+++ DATA TO PROCESS +++

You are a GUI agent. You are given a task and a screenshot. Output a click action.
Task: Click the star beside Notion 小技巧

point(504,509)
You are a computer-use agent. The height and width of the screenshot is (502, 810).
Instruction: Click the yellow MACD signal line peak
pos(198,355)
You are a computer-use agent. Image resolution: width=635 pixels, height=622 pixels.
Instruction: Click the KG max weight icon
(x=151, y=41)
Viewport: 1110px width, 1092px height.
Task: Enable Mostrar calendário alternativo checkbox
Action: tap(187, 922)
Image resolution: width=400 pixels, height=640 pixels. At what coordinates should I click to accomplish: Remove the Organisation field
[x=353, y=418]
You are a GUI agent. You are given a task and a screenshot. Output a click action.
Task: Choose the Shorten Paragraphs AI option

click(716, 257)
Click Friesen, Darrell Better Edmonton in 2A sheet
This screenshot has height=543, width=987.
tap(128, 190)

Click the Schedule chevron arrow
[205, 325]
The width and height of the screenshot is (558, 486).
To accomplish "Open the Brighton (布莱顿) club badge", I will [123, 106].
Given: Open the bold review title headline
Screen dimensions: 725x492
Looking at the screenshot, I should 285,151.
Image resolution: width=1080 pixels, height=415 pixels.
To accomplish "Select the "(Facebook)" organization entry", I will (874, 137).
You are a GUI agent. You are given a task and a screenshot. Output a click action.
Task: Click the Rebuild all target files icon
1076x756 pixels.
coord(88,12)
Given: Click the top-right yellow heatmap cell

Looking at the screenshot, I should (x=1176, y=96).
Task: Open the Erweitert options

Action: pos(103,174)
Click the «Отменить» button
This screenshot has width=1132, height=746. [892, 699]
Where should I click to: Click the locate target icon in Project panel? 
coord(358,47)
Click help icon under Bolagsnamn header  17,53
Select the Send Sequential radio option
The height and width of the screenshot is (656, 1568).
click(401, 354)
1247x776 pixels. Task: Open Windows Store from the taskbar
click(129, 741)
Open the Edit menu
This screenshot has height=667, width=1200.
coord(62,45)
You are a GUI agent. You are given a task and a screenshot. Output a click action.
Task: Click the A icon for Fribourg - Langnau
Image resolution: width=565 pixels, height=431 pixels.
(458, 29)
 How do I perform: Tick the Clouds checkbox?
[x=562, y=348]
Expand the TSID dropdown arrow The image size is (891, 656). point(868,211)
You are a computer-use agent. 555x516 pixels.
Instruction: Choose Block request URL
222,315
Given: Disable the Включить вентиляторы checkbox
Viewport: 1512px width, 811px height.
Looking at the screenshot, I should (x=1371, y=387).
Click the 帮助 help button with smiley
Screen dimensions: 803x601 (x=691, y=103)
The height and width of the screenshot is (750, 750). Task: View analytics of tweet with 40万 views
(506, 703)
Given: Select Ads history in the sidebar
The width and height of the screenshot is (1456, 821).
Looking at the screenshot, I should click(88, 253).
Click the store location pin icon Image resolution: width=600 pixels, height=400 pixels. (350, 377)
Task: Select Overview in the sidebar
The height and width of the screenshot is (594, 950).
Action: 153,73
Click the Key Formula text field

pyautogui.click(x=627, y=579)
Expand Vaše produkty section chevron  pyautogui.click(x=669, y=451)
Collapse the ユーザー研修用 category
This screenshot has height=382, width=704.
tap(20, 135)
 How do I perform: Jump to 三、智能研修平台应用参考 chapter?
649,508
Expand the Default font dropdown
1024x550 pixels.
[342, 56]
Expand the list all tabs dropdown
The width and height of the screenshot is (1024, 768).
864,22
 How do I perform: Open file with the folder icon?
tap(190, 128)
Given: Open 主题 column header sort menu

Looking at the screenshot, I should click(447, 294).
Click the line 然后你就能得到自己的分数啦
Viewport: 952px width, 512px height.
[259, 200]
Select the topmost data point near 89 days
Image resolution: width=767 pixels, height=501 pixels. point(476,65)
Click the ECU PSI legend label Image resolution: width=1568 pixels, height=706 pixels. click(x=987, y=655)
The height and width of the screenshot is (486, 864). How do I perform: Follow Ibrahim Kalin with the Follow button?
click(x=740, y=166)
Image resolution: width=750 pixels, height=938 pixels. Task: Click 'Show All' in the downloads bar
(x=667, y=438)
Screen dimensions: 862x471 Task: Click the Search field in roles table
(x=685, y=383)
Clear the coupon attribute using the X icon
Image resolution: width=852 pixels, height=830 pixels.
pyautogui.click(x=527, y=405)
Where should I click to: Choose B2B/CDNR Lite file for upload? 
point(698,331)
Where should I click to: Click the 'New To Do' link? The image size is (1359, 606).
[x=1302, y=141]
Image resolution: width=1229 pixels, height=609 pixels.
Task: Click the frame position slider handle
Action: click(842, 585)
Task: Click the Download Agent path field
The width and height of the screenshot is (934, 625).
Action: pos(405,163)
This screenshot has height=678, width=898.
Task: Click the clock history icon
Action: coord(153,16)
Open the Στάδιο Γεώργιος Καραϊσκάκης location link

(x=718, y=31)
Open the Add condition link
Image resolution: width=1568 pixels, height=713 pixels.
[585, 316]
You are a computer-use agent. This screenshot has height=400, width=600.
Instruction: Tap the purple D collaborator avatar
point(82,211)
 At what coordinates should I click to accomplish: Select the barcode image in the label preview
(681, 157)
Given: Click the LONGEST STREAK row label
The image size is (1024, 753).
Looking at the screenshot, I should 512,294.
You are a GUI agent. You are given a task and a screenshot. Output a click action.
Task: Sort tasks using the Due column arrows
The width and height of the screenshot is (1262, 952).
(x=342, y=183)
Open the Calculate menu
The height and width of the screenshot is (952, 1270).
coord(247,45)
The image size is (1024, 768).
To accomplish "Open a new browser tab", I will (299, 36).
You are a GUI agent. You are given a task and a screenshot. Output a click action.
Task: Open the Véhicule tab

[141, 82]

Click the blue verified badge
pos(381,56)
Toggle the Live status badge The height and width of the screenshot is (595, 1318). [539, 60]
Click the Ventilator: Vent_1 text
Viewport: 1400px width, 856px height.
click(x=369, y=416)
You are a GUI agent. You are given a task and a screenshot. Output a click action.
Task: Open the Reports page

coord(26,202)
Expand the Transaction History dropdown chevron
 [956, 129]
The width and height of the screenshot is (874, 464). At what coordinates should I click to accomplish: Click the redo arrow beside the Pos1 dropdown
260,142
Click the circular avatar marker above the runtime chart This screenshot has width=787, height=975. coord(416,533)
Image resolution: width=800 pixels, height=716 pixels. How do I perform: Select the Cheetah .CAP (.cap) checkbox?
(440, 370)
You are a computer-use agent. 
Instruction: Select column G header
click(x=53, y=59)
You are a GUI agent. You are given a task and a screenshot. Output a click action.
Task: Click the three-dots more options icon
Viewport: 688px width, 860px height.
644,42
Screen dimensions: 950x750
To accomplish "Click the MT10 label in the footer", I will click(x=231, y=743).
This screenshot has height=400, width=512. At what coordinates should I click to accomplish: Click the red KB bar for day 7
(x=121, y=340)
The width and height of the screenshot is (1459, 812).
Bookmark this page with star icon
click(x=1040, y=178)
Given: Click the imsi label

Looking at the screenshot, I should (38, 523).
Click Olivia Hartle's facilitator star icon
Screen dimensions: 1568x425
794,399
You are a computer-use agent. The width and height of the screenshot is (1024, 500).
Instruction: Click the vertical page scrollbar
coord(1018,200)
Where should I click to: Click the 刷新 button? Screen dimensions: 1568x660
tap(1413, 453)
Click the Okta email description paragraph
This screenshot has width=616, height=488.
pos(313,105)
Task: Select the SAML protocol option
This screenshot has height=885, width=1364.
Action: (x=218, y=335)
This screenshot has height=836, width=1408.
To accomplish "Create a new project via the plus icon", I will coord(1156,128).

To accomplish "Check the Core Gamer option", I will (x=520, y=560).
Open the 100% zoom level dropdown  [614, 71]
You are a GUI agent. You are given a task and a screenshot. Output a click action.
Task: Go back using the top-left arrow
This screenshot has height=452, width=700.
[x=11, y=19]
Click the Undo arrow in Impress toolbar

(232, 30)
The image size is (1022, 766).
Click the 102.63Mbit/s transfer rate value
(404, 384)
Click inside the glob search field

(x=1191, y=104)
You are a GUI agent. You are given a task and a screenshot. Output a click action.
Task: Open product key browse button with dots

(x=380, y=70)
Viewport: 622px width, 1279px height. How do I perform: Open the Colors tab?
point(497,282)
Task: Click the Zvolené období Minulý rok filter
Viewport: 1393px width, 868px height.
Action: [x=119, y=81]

+++

# TASK PROMPT
Where a line in the entries holds the word "will", copy that line.

# TASK OUTPUT
To accomplish "Open the Brighton (布莱顿) club badge", I will [123, 106].
To accomplish "Select the "(Facebook)" organization entry", I will (874, 137).
To accomplish "Open a new browser tab", I will (299, 36).
To accomplish "Click the MT10 label in the footer", I will click(x=231, y=743).
To accomplish "Create a new project via the plus icon", I will coord(1156,128).
To accomplish "Check the Core Gamer option", I will (x=520, y=560).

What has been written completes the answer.